Wall Street gave the recently troubled stock (NASDAQ: GNLB) a jolt of juice, sending shares up more than 200 percent to close at $2.30, a rise of $1.54.

"The up front from Novartis is practically the same as our market cap, because it had been so depressed lately," noted Matthew Loar, chief financial officer for Redwood City, Calif.-based Genelabs.

Under the terms of the agreement, Genelabs is responsible for drug discovery of non-nucleoside HCV polymerase inhibitors, and Novartis, of Basel, Switzerland, will handle development and commercialization, with an option to extend research funding for a third year.

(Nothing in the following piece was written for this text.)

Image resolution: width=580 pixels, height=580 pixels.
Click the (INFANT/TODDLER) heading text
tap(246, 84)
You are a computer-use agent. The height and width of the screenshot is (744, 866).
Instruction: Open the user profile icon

An investigational new drug application was due to be filed in 2007, Loar said, but "that may change with Novartis as a partner."

Genelabs' other HCV deal, with Foster City, Calif.-based Gilead Sciences Inc., involves nucleoside inhibitors of HCV polymerase, and could mean up to $46 million if a compound reaches the market. (See BioWorld Today, Oct. 1, 2004.)

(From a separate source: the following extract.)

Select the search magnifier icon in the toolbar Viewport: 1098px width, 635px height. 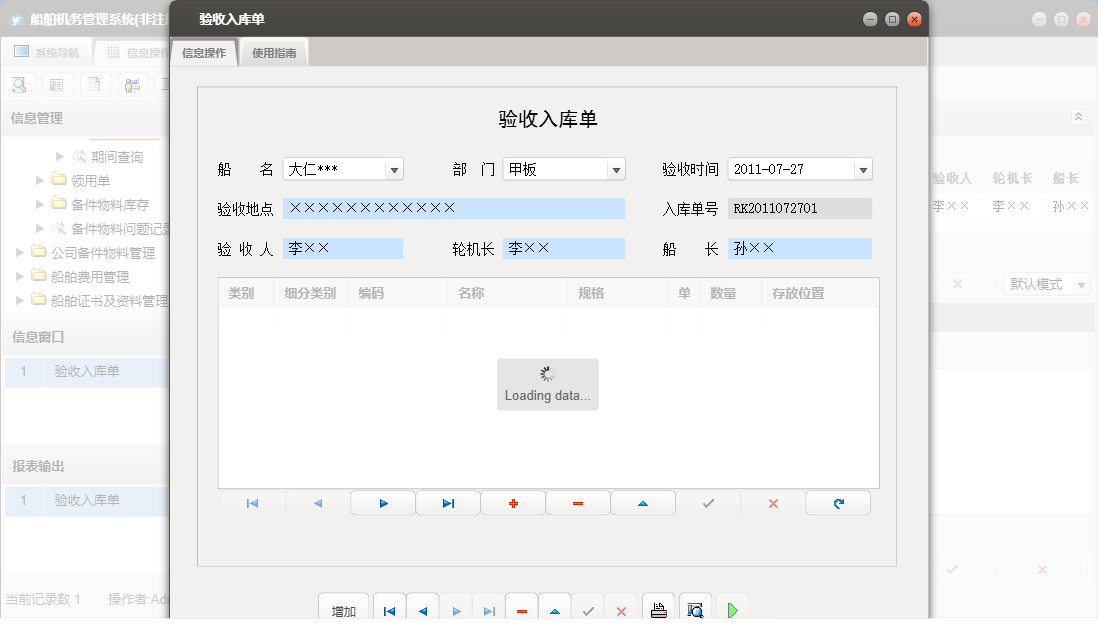19,84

The Gilead deal is "moving along fine," but still also is preclinical, Loar said.

More in the news lately has been Genelabs' lupus drug, Prestara (prasterone), a synthetic form of the human hormone dehydroepiandrosterone. In January, the company said it would conduct another Phase III trial and seek a partner to help with the drug, which in the fall of 2004 yielded disappointing results from an intended confirmatory study. (See BioWorld Today, Oct. 6, 2004.)

"We're not going to do that trial ourselves because we don't have the resources," Loar said. "We're in some discussions about ways to externally fund that."

For now, investor eyes are on HCV.

"A lot of people still think of us as a lupus company, but most of our people have been in the HCV field for a few years," he said.

As part of Novartis' arrangement with Genelabs, the overseas pharma firm also gets a right of first negotiation for Genelabs' preclinical compounds for HCV targeting the non-structural 5a (NS5a) protein.

Last month, when Genelabs reported first-quarter earnings, the company said NS5a drugs with potency in the low-nanomolar range (under 100 nanomolar) were being optimized for better drug metabolism and pharmacokinetic properties.

"The polymerase [program] we've been working on since the early part of 2002, so that's clearly more advanced," Loar said. "We have active compounds that are potent, and we know their pharmacokinetic properties. NS5as are just getting off the ground."

Genelabs is not entirely alone in the NS5a space. Arrow Therapeutics Ltd., of London, earlier this year put its compound A-831 into preclinical development and said Phase I trials were planned for the second half of this year, by which time a second HCV program (also targeting NS5a) was expected to start preclinical work.

"Right now, we know of nothing in the way of us," Loar said, but added that Genelabs' patent position in NS5a consist of "all applications at this point."

The promise of NS5a has been long known, thanks to investigations at Washington University in St. Louis, published more than five years ago in the journal Science. Scientists ransacked the HCV genome and found nine genetic mutations in the NS5a gene, and learned that the protein expressed by the gene boosted viral replicative ability in vivo. (See BioWorld Today, Dec. 12, 2000.)

In April, Nasdaq sent Genelabs a staff deficiency letter warning that the company does not comply with the rule requiring the company to have a minimum of $2.5 million in shareholder's equity or a $35 million market value, and asked Genelabs to submit a plan to achieve and sustain compliance.

"We're in the process of working with them on that," Loar said.

As of March 31, Genelabs had $7.9 million in cash, cash equivalents, restricted cash and other current assets.